• AIM OF THE EXERCISE: Rewrite the records below, replacing every "Where should I click to" with "Where do I click to" and leaving all other text unchanged.

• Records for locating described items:
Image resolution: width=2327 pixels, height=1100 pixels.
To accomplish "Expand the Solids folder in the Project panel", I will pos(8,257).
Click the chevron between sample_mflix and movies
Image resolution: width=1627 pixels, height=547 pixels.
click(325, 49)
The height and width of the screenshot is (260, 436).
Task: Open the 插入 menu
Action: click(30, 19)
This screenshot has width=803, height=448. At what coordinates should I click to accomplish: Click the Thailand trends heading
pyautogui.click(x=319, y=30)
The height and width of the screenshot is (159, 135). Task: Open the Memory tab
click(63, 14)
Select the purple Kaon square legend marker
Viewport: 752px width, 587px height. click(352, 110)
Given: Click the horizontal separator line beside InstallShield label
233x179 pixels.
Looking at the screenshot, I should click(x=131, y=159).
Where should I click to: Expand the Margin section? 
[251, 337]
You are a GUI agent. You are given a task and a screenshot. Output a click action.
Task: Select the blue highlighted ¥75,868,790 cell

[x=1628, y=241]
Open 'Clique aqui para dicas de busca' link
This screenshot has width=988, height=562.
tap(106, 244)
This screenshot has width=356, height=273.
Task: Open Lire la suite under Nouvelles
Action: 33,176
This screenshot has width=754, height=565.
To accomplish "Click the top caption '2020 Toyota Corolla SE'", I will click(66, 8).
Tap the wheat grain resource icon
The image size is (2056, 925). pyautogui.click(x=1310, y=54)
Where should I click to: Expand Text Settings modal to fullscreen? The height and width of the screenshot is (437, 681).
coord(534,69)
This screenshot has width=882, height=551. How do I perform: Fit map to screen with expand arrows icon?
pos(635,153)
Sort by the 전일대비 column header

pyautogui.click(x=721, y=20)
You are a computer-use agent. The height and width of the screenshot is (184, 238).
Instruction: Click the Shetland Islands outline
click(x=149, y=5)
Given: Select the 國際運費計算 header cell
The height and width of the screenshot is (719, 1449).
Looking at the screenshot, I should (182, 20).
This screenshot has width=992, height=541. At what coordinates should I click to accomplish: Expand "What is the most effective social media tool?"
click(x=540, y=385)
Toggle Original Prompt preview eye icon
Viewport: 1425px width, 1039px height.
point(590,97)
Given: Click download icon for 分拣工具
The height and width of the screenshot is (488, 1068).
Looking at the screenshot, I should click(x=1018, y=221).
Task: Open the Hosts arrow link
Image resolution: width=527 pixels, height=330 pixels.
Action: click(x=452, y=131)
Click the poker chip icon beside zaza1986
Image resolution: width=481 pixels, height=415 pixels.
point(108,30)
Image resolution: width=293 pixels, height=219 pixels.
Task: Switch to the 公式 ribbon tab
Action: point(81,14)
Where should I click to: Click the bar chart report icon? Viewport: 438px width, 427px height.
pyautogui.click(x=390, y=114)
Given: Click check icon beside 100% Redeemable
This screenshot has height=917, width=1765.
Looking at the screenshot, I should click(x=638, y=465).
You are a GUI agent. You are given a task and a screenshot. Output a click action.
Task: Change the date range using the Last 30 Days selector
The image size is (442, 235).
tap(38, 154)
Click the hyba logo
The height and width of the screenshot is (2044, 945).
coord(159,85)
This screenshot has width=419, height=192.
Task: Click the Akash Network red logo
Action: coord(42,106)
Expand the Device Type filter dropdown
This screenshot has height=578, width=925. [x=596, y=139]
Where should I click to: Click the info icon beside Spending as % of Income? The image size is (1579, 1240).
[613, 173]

• THE OUTPUT:
Image resolution: width=2327 pixels, height=1100 pixels.
To accomplish "Expand the Solids folder in the Project panel", I will pos(8,257).
Click the chevron between sample_mflix and movies
Image resolution: width=1627 pixels, height=547 pixels.
click(325, 49)
The height and width of the screenshot is (260, 436).
Task: Open the 插入 menu
Action: click(30, 19)
This screenshot has width=803, height=448. At what coordinates should I click to accomplish: Click the Thailand trends heading
pyautogui.click(x=319, y=30)
The height and width of the screenshot is (159, 135). Task: Open the Memory tab
click(63, 14)
Select the purple Kaon square legend marker
Viewport: 752px width, 587px height. click(352, 110)
Given: Click the horizontal separator line beside InstallShield label
233x179 pixels.
Looking at the screenshot, I should click(x=131, y=159).
Where do I click to: Expand the Margin section? 
[251, 337]
You are a GUI agent. You are given a task and a screenshot. Output a click action.
Task: Select the blue highlighted ¥75,868,790 cell

[x=1628, y=241]
Open 'Clique aqui para dicas de busca' link
This screenshot has width=988, height=562.
tap(106, 244)
This screenshot has width=356, height=273.
Task: Open Lire la suite under Nouvelles
Action: 33,176
This screenshot has width=754, height=565.
To accomplish "Click the top caption '2020 Toyota Corolla SE'", I will click(66, 8).
Tap the wheat grain resource icon
The image size is (2056, 925). pyautogui.click(x=1310, y=54)
Where do I click to: Expand Text Settings modal to fullscreen? The height and width of the screenshot is (437, 681).
coord(534,69)
This screenshot has width=882, height=551. How do I perform: Fit map to screen with expand arrows icon?
pos(635,153)
Sort by the 전일대비 column header

pyautogui.click(x=721, y=20)
You are a computer-use agent. The height and width of the screenshot is (184, 238).
Instruction: Click the Shetland Islands outline
click(x=149, y=5)
Given: Select the 國際運費計算 header cell
The height and width of the screenshot is (719, 1449).
Looking at the screenshot, I should (182, 20).
This screenshot has width=992, height=541. At what coordinates should I click to accomplish: Expand "What is the most effective social media tool?"
click(x=540, y=385)
Toggle Original Prompt preview eye icon
Viewport: 1425px width, 1039px height.
point(590,97)
Given: Click download icon for 分拣工具
The height and width of the screenshot is (488, 1068).
Looking at the screenshot, I should click(x=1018, y=221).
Task: Open the Hosts arrow link
Image resolution: width=527 pixels, height=330 pixels.
Action: click(x=452, y=131)
Click the poker chip icon beside zaza1986
Image resolution: width=481 pixels, height=415 pixels.
point(108,30)
Image resolution: width=293 pixels, height=219 pixels.
Task: Switch to the 公式 ribbon tab
Action: point(81,14)
Where do I click to: Click the bar chart report icon? Viewport: 438px width, 427px height.
pyautogui.click(x=390, y=114)
Given: Click check icon beside 100% Redeemable
This screenshot has height=917, width=1765.
Looking at the screenshot, I should click(x=638, y=465).
You are a GUI agent. You are given a task and a screenshot. Output a click action.
Task: Change the date range using the Last 30 Days selector
The image size is (442, 235).
tap(38, 154)
Click the hyba logo
The height and width of the screenshot is (2044, 945).
coord(159,85)
This screenshot has width=419, height=192.
Task: Click the Akash Network red logo
Action: coord(42,106)
Expand the Device Type filter dropdown
This screenshot has height=578, width=925. [x=596, y=139]
Where do I click to: Click the info icon beside Spending as % of Income? The image size is (1579, 1240).
[613, 173]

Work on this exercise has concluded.